The resurgence of the age-old practice of swaddling has doctors urging parents to take it easy when wrapping up their baby like a burrito.

Yes, swaddling has been around since before Mary needed to keep her newborn son warm in the stable, but the practice is becoming increasingly more popular among parents in the United States and Europe.

It might be just a swing in baby care trends that makes the old new again, but pediatricians are concerned that it can cause a relatively rare but easily preventable problem, said Dr. Ryan Muchow, a pediatric orthopedic surgeon at Shriners Hospitals for Children — Lexington.

What happens is those newborn legs have a lot of natural flexibility. Traditional swaddling has the blanket pulled tightly around legs that are straightened.
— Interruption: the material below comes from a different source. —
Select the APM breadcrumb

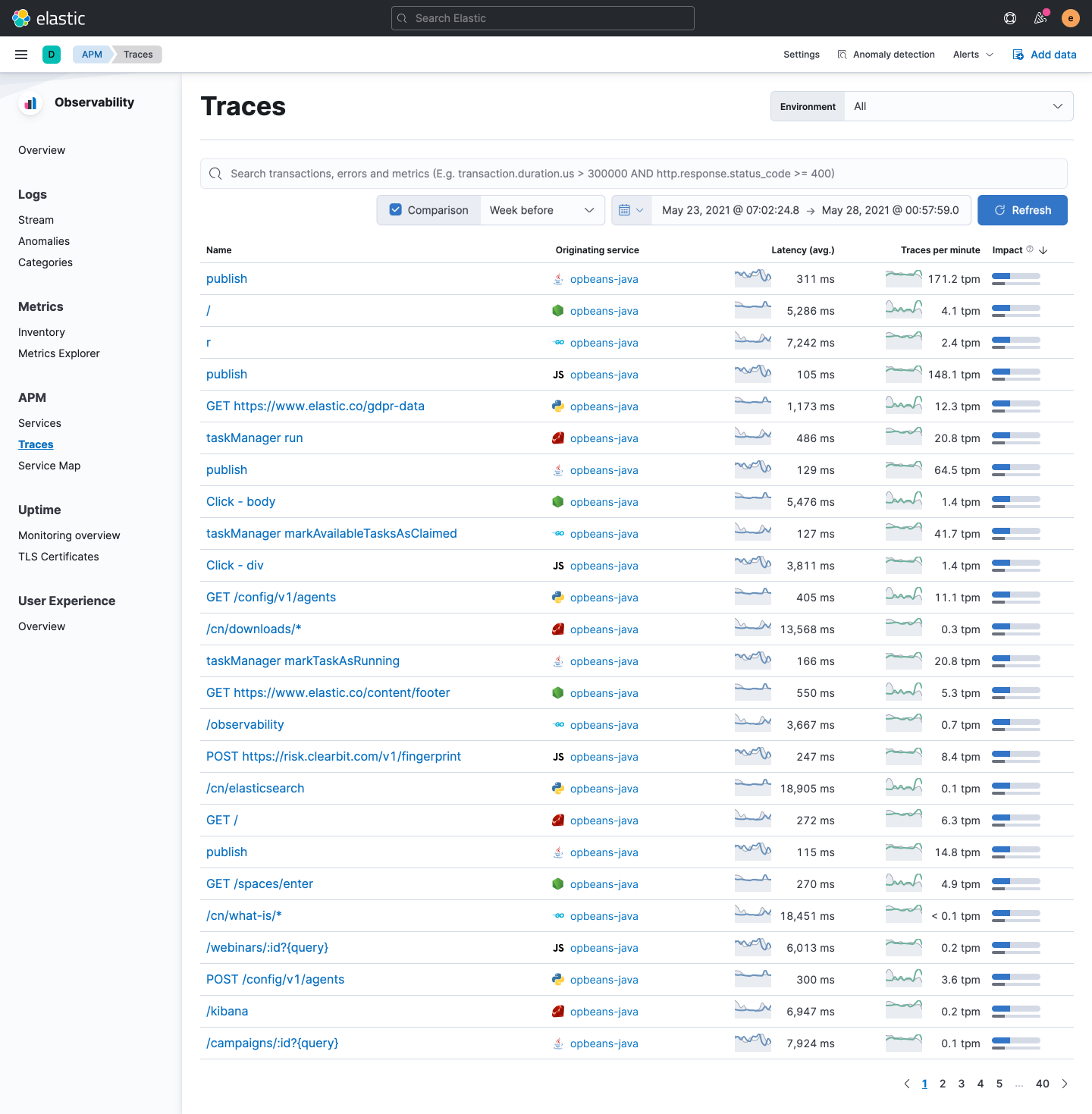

The tension caused by the restriction of the legs can cause the ball of the hip to come out of the socket, causing hip dysplasia.

The baby would feel no pain and there would be few symptoms easily noticed by a parent until the child starts to walk, Muchow said. Then, those signs would include limping or walking on the toes of one foot, or waddling if both hips are affected, he said.

"It's a silent disorder," he said. "That's just the nature of the disease."

Only two to three children in 1,000 will develop a severe enough form of a hip dysplasia to require treatment, Muchow said.

The doctors at Shriners are following the lead of several national pediatric organizations, including the American Academy of Pediatrics, in promoting "healthy swaddling."

In healthy swaddling, the baby is secured at the shoulders but the legs are not restricted in a straight position, allowing for more natural movement while still providing a warm, cozy, environment.

Parents should talk to their pediatrician or family doctor if they have concerns or questions, Muchow said. Doctors can use an ultrasound to determine whether there has been hip damage to children younger than 4 months. After that, an X-ray would show if there is trouble.

Getting the word out is "not to scare parents," he said, but to provide them with a safe alternative to traditional swaddling.